Il film è stato accolto dalla critica in un momento cruciale e disperato come quello a cui assistiamo da cinque mesi. Il terribile attacco di Hamas del 7 ottobre e la scellerata risposta di Israele a Gaza che hanno fatto da eco tra le colline aride di Masafer Yatta.

Il successo alla Berlinale e le accuse di antisemitismo

Il film è arrivato fino alla 74esima edizione della Berlinale, Festival internazionale del cinema di Berlino, dove ha vinto come miglior documentario. Il docu film è stato apprezzato da critici e pubblico che ha applaudito l’annuncio della vittoria. Sul palco Yuval e Basel hanno ringraziato e hanno ricordato il messaggio del documentario. In particolare Yuval ha detto “io e Basel abbiamo la stessa età. Io sono israeliano, Basel è palestinese. E tra due giorni torneremo in una terra dove non siamo uguali. Io vivo sotto una legge civile e Basel sotto una legge militare. Viviamo a 30 minuti l’uno dall’altro, io ho diritto di voto e Basel no. Sono libero di muovermi liberamente dove voglio mentre Basel, come milioni di palestinesi, è confinato nella Cisgiordania occupata. Questa situazione di apartheid tra di noi è disuguaglianza. Deve finire”. Un discorso che sapeva avrebbe fatto scalpore e avrebbe avuto conseguenze.
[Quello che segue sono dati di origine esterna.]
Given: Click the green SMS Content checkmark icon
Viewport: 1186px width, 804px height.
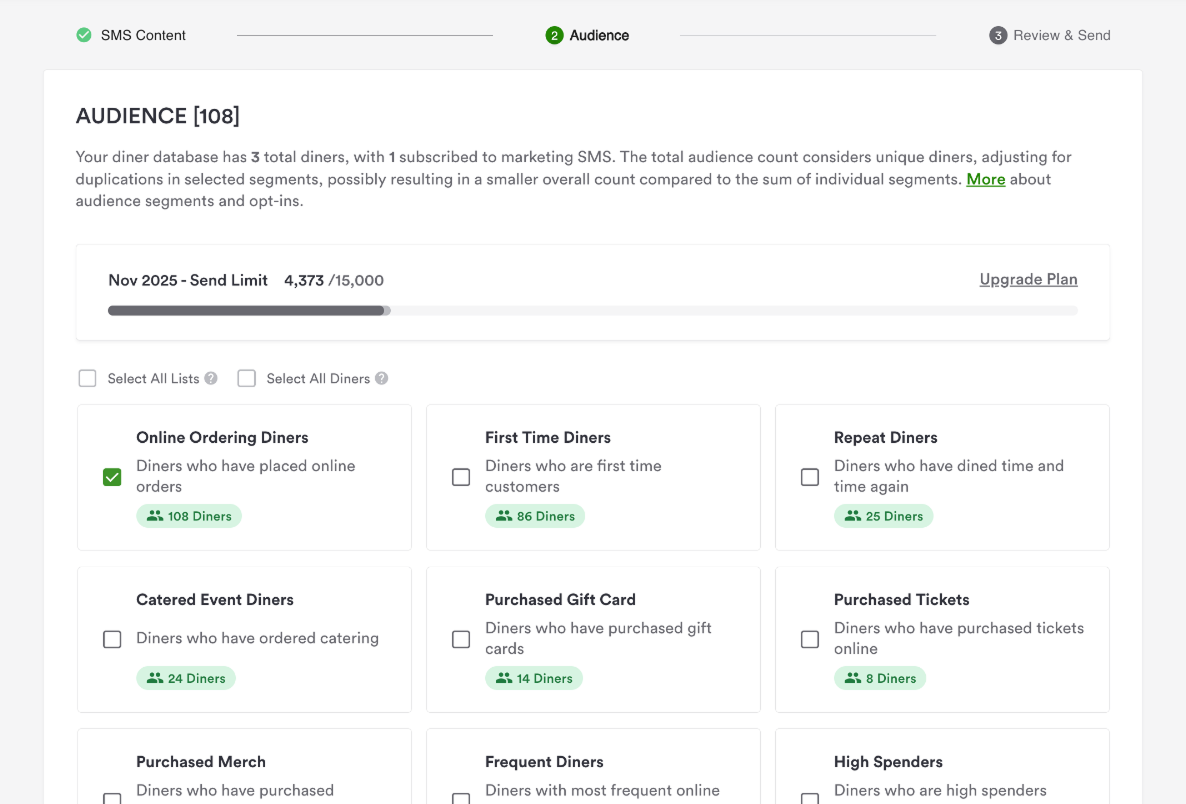Looking at the screenshot, I should (x=84, y=35).
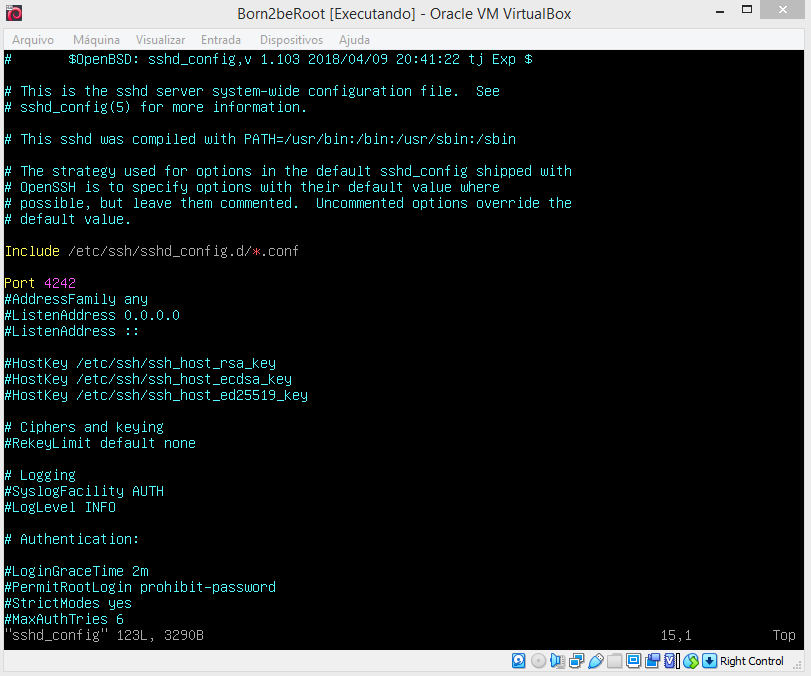Open the Arquivo menu
This screenshot has height=676, width=811.
(x=33, y=40)
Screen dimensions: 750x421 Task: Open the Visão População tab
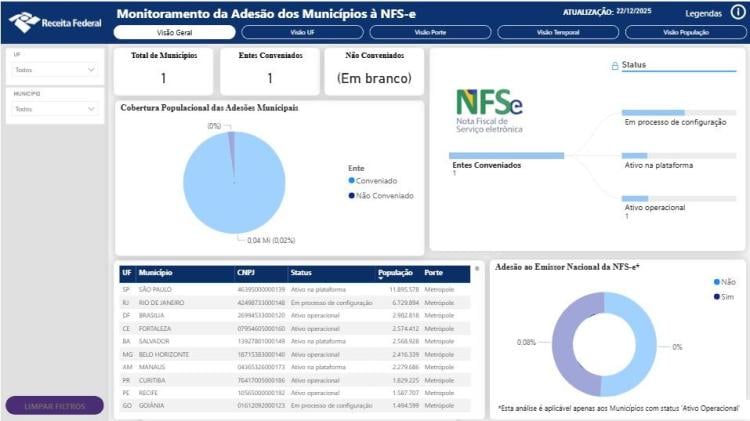pyautogui.click(x=686, y=32)
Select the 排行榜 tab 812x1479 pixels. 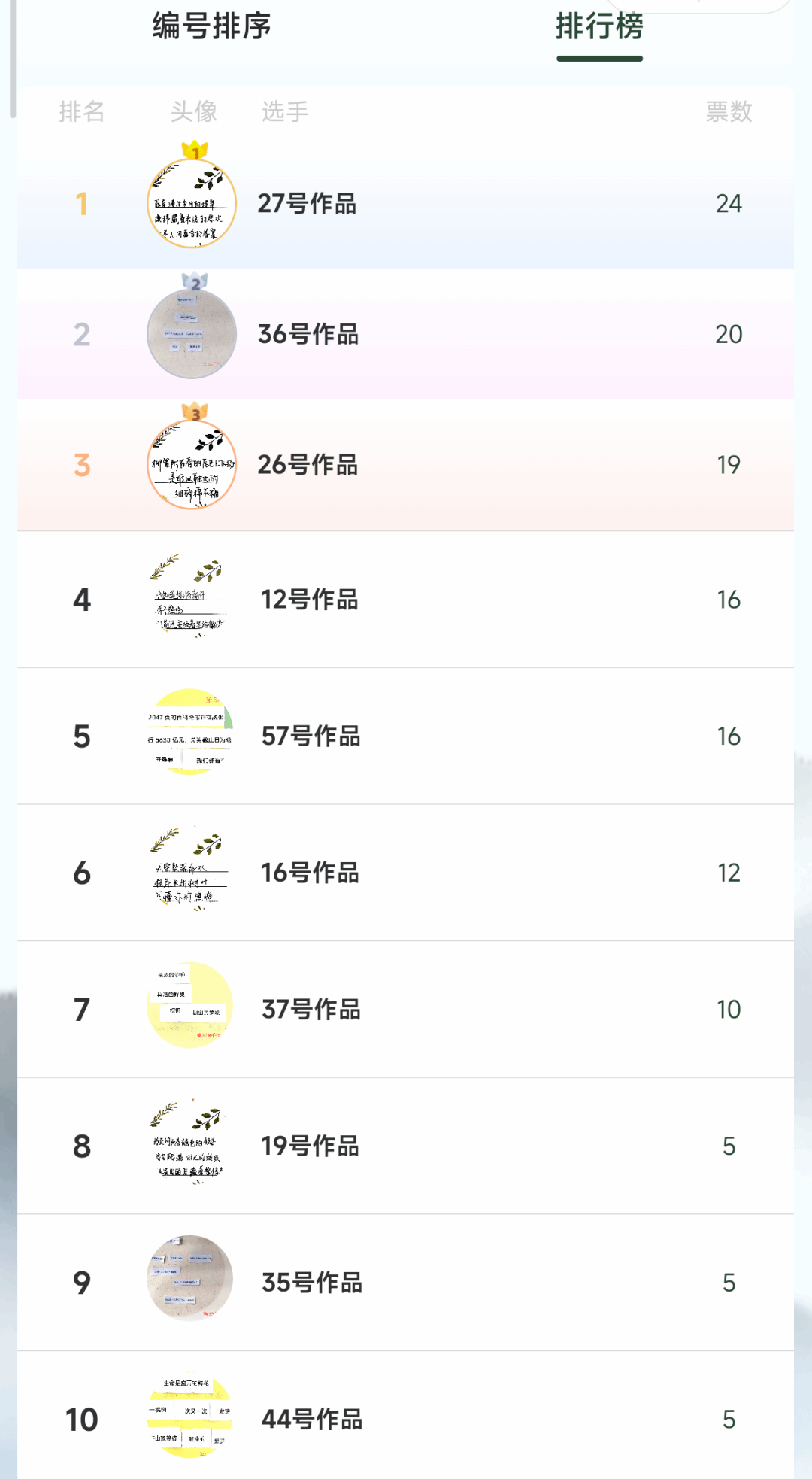pyautogui.click(x=599, y=27)
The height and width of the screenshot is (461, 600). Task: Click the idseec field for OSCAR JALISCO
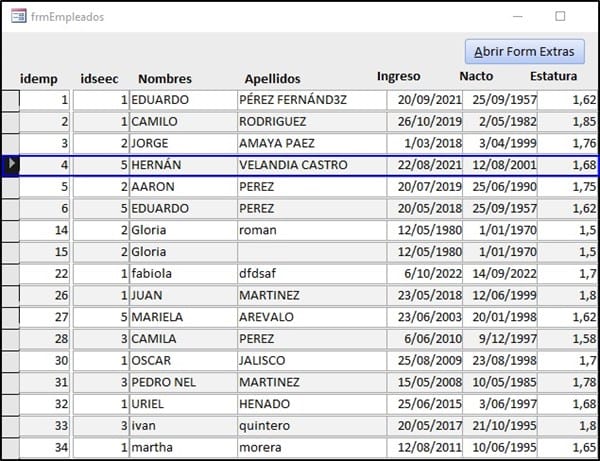[100, 359]

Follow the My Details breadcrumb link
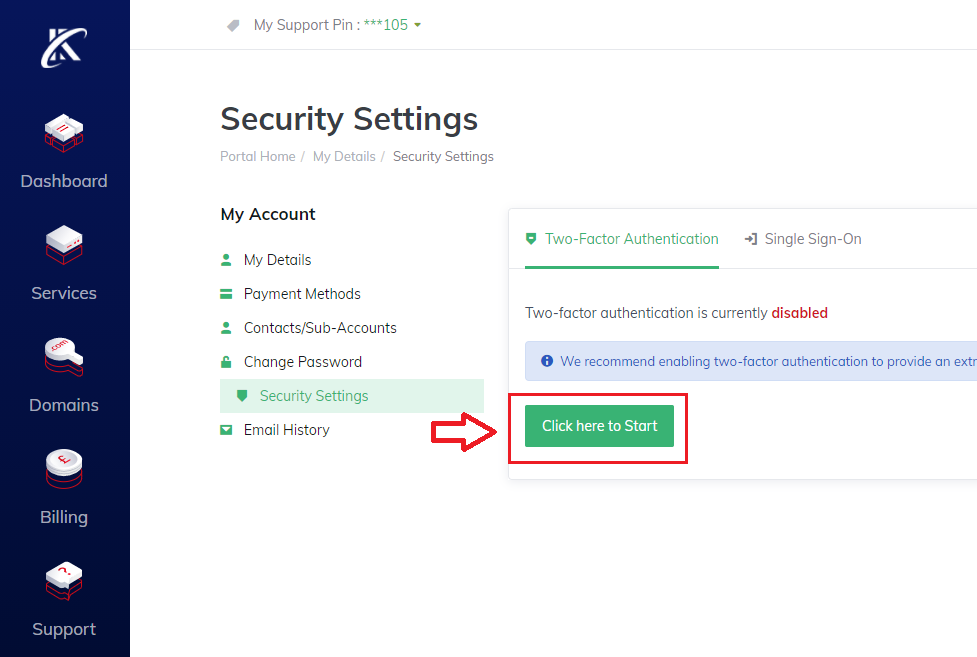344,156
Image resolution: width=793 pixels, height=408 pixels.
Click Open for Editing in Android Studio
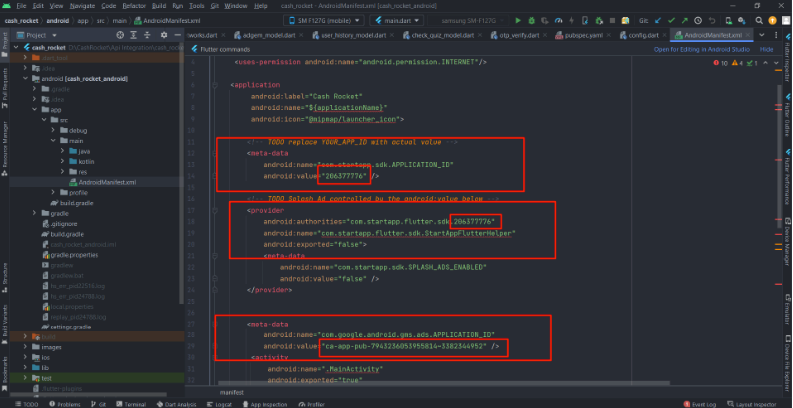701,48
Lo stesso governo tedesco ha preso le distanze affermando che ogni intervento non può prescindere dalle ragioni di questo nuovo conflitto, ovvero l’attacco di Hamas del 7 ottobre. Anche il sindaco di Berlino dello stesso avviso dichiarando in un tweet che “l’antisemitismo non ha posto a Berlino, e questo vale anche per la scena artistica”. La Ministra della Cultura tedesca, Claudia Roth ha espresso preoccupanti considerazioni, annunciando un’indagine “per capire se il festival ha fatto abbastanza per essere uno spazio di dialogo”. La Germania ha applicato rigide restrizioni contro ogni forma di protesta contro la guerra a Gaza. Sono vietate le manifestazioni e la bandiera palestinese. Per primo il cancelliere Olaf Scholz ha mostrato sin da subito una posizione abbastanza timida nei confronti di Tel Aviv non condannando quasi mai gli attacchi sulla popolazione civile palestinese e utilizzando la carta dell’antisemitismo più volte, rievocando il tragico passato nazista.
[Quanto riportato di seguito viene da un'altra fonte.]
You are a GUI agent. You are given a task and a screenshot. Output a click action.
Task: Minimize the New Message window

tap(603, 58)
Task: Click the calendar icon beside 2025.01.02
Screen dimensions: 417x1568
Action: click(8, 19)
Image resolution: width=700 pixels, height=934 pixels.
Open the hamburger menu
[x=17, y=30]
Le critiche più aspre e violente sono arrivate da Israele. Il discorso di Yuval Abraham è stato tagliato e trasmesso sul canale 11 di Israele che lo ha definito fortemente antisemita. Da quel momento il regista e la sua famiglia hanno ricevuto minacce di morte.

Ne scrive direttamente sul suo profilo Instagram: “Ieri una folla di estremisti israeliani di destra si è recata a casa della mia famiglia per cercarmi, l’hanno minacciata ed è stata costretta a lasciare la città nel cuore della notte. Ho ricevuto continue minacce di morte e ho dovuto cancellare il mio volo di ritorno. Poiché la maggior parte della mia famiglia è stata assassinata dai tedeschi durante l’Olocausto, trovo particolare indignante che i politici tedeschi nel 2024 abbiano l’audacia di usare questo termine come arma contro di me, mettendo in pericolo la mia famiglia.”

Se tutto è antisemita, la parola perde il suo significato“, ha aggiunto Abraham riferendosi ai commenti degli esponenti tedeschi.

Il film, così come la valanga di critiche ricevute, ci pongono inevitabilmente un interrogativo: perché è così difficile parlare della causa palestinese senza essere accusati di antisemitismo? L’uso, e di questi tempi, l’abuso di questa parola rischia di trasformarsi in uno strumento di censura, mettendo a tacere qualsiasi critica nei confronti della politica israeliana. Tale narrativa censoria interpreta così la resistenza palestinese come antisemita.

Come dice lo stesso Yuval: “Lo spaventoso uso improprio di questa parola, non solo mette a tacere le critiche palestinesi, ma anche gli israeliani come me”.